Figure 4. Chromosome congression in cells with disrupted K-fibres is dependent on CENP-E

(a) Cells in which hNuf2, HSET, and CENP-E were knocked down were stained to visualize HSET (green), Hec1 (red) and DNA (blue). Scale bar, 10 µm. (b) Quantification of the percentage of bipolar spindles with aligned chromosomes from the four different RNAi conditions. The mean percentages of spindles ± s.d. were graphed for each condition. Three independent experiments and approximately 300 total cells were scored per RNAi condition. The differences between the mean percentages of control versus hNuf2 RNAi, hNuf2 RNAi versus hNuf2+HSET RNAi and hNuf2+HSET versus hNuf2+HSET+CENP-E RNAi are all significant (p<0.05). The difference between hNuf2 RNAi and hNuf2+HSET+CENP-E RNAi is not significant (p=0.45).

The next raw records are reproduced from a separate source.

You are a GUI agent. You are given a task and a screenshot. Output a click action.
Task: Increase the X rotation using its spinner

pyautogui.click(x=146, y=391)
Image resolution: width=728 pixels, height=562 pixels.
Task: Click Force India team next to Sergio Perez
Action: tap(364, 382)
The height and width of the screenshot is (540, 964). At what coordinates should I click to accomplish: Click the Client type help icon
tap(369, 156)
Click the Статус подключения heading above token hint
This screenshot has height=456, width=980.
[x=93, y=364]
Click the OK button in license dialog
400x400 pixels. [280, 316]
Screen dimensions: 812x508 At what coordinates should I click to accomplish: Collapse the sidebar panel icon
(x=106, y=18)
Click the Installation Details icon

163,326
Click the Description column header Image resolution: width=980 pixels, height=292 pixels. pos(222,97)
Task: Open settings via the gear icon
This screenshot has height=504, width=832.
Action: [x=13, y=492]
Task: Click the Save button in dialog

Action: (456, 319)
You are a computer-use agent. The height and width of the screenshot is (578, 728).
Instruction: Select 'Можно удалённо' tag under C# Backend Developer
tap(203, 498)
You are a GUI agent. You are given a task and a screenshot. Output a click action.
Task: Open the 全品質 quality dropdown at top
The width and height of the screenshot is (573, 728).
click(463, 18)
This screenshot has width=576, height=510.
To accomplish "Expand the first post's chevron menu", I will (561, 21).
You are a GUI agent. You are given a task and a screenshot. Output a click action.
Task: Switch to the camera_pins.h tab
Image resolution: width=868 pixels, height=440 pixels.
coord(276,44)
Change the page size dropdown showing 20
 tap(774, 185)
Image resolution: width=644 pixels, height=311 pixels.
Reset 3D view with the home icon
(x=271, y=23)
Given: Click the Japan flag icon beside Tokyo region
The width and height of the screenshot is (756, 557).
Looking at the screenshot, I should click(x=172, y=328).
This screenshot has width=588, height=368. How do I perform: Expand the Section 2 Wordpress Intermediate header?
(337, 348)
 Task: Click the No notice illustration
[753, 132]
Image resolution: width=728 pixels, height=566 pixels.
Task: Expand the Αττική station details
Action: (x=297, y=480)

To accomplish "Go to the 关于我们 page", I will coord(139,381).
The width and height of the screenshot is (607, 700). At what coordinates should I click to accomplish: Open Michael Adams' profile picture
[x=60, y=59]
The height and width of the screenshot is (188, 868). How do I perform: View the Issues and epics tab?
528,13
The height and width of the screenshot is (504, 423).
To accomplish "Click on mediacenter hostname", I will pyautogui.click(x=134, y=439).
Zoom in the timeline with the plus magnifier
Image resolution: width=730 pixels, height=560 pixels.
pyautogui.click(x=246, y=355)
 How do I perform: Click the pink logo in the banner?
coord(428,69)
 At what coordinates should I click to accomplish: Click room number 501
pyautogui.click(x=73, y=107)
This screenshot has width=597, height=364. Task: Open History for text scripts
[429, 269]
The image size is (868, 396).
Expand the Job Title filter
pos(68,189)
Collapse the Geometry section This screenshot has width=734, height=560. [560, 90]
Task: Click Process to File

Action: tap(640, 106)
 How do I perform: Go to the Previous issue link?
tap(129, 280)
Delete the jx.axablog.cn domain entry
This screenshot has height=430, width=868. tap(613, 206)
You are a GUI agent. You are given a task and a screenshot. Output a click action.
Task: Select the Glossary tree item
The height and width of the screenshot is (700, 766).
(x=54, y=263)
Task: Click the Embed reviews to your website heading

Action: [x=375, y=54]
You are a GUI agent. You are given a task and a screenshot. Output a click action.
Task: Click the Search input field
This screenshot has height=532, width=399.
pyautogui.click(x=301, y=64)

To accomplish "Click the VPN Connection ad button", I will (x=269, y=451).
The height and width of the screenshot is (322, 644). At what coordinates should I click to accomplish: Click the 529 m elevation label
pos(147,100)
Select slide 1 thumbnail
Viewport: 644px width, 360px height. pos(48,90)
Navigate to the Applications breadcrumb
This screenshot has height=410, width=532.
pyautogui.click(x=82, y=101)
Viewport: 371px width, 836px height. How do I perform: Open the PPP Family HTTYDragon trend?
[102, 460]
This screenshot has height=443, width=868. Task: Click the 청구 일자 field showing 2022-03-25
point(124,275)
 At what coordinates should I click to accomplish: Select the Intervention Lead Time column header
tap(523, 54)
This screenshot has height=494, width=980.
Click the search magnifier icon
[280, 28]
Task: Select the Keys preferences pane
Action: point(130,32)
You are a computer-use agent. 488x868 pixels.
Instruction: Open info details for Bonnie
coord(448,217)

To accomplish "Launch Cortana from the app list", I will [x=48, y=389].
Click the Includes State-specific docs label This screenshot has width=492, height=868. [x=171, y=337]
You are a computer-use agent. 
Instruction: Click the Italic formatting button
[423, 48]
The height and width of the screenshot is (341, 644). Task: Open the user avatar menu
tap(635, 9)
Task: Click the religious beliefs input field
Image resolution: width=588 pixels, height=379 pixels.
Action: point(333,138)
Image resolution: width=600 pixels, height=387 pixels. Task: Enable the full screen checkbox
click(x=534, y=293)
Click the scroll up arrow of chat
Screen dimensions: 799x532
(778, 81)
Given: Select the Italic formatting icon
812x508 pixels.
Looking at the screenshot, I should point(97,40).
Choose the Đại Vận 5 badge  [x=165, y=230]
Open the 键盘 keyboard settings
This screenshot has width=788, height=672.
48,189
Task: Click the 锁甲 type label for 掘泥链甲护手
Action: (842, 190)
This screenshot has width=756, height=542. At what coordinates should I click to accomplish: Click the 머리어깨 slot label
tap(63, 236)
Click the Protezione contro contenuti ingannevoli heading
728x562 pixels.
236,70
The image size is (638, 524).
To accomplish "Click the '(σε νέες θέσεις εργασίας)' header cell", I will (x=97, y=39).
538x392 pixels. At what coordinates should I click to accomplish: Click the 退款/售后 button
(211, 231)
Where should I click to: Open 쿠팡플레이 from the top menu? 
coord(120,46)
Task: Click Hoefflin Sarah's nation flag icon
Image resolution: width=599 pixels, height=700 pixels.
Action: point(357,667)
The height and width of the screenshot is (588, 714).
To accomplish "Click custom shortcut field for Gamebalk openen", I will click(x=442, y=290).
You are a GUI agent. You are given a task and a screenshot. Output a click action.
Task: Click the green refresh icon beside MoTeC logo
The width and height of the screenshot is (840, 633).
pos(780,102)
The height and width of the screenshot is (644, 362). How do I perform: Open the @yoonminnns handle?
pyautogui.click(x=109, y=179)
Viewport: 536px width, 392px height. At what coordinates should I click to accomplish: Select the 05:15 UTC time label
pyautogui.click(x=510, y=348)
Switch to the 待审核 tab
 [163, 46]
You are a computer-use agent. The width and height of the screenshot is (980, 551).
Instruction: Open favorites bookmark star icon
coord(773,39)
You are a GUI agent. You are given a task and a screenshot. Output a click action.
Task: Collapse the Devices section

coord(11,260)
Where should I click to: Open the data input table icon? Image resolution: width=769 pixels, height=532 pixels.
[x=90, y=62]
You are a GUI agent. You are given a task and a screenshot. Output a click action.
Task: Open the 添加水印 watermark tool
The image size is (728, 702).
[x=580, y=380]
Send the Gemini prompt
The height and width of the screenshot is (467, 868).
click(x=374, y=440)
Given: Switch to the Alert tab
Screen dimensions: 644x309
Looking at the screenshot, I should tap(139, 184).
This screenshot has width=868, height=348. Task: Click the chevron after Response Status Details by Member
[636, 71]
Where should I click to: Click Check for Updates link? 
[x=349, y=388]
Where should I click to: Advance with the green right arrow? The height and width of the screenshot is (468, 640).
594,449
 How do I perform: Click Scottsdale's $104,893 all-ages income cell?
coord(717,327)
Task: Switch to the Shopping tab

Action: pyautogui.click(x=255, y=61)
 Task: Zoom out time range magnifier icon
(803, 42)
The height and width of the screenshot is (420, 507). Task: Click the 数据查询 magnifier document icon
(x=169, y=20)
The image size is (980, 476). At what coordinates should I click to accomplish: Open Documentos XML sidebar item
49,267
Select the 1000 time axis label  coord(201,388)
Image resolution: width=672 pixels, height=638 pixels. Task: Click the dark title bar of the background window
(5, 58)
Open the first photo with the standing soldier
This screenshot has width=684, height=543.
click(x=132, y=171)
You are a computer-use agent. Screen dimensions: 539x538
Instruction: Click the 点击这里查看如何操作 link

Figure 5. K-fibres are needed to maintain chromosome alignment

(a) Triple labelled HeLa cells were analysed for chromosome movement at 30 s intervals after congression in hNuf2+HSET double RNAi cells. The timestamp is shown in the upper left panel of each panel, and white and yellow arrowheads point to two distinct unstable chromosomes that move off the metaphase plate and then congress back to the metaphase plate. (b) Kinetochore movements were tracked in cells with disrupted K-fibres at 3 s intervals during congression in hNuf2+HSET RNAi cells. The yellow arrowhead corresponds to a chromosome that displays a rapid movement away from and back toward the metaphase plate. (c) Model diagramming the different pathways by which chromosomes congress to the metaphase plate. Chromosome 1 (purple) exhibits rapid lateral movement toward the spindle pole and then becomes bi-oriented and congresses through activities at its kinetochore (2) or its chromosome arms (3). Alternatively, chromosome 1 (light yellow) can congress via the mono-oriented pathway (4). Our data suggest that chromosomes (blue) do not need to be specifically oriented but are still able to congress on any stabilised MT bundle (5).